▶ **ЗАДАНИЕ**:
Укажите по фрагменту о Петрове и Потебне, чьими идеями и личностью пристально интересовался тогда Петров.

▶ **ФРАГМЕНТ СТРАНИЦЫ**:
======
Петров скорее пытался упрекать харьковских и одесских учеников Потебни в неумении и нежелании видеть в творчестве учителя важные мировоззренческие подходы и предпосылки, восходящие к рациональной метафизике Лотце, схоластической и иезуитской учености, наконец, к барочному мировоззрению[1360]. Именно идеями и личностью Григория Сковороды и платонической, непросвещенческой мыслью второй половины XVIII века пристально интересовался тогда сам Петров и много о нем публиковал в годы украинизации – и как раз этот «архаический» пласт был важен для него в мышлении Потебни и в дальнейших его собственных научных изысканиях[1361]. Сочетание аскетики и эксцентрики, потусторонность, и причудливо-избирательное для непосвященных внимание к деталям земного мира, и вероятная скрытая преемственность с наследием отца – как практика духовного образования – все это уравновешивалось в идейном арсенале фольклориста и начинающего автора 1920‐х вниманием к ироничному и наблюдательному Анатолю Франсу[1362].
======
▶ **НАБОР ДАННЫХ**:
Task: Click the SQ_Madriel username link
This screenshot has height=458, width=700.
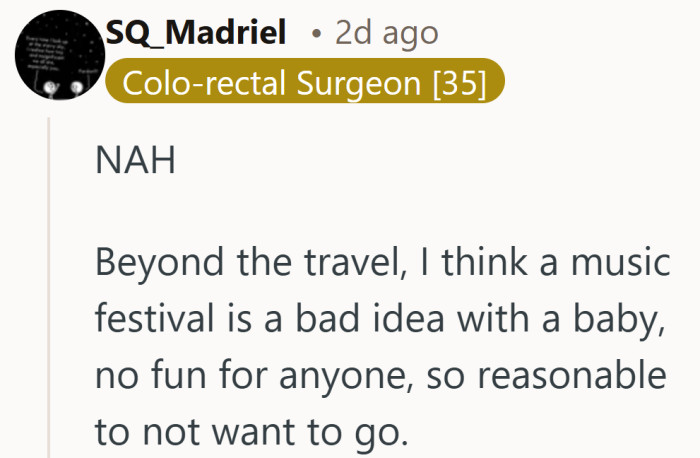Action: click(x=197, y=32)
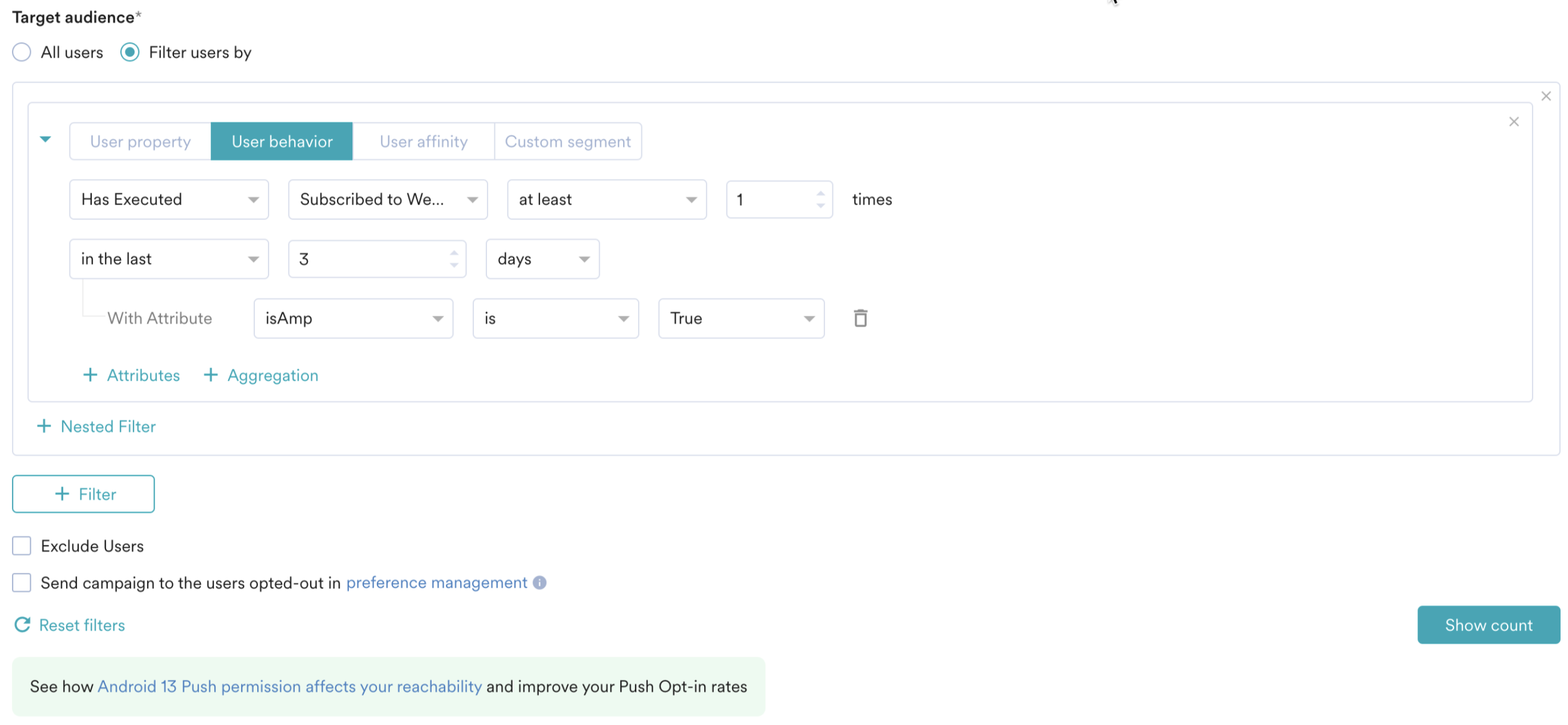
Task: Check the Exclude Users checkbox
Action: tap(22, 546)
======
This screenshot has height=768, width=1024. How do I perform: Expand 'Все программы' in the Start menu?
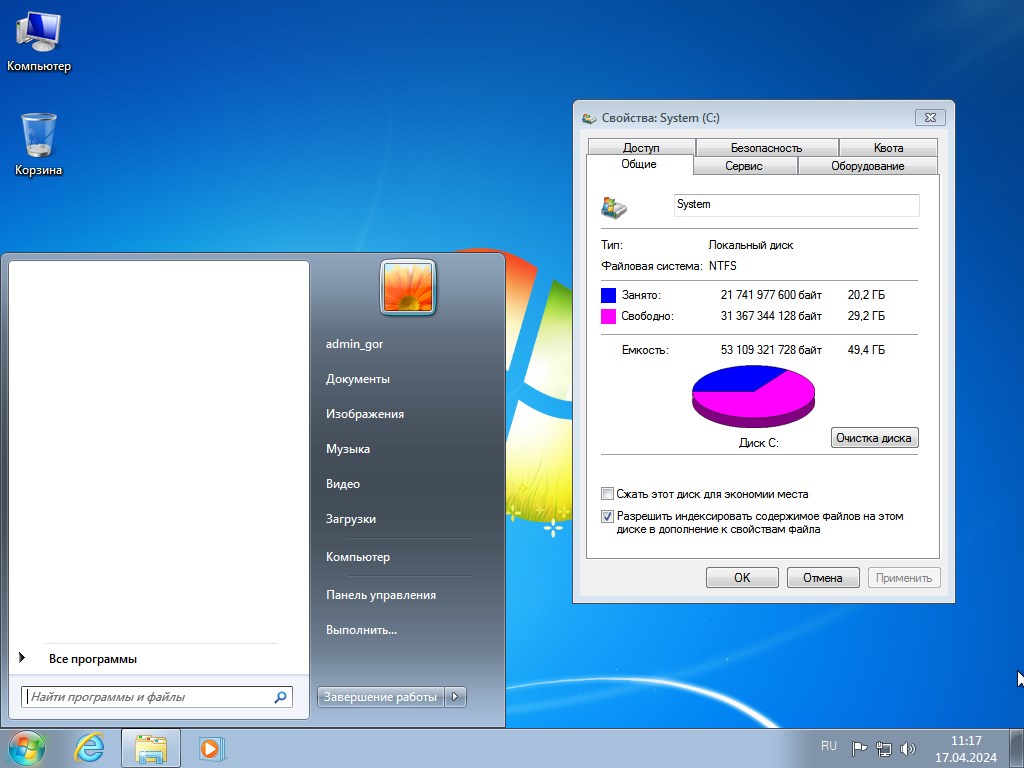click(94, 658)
======
▶ **ОТВЕТ НА ЗАДАЧУ**:
Идеями и личностью Григория Сковороды.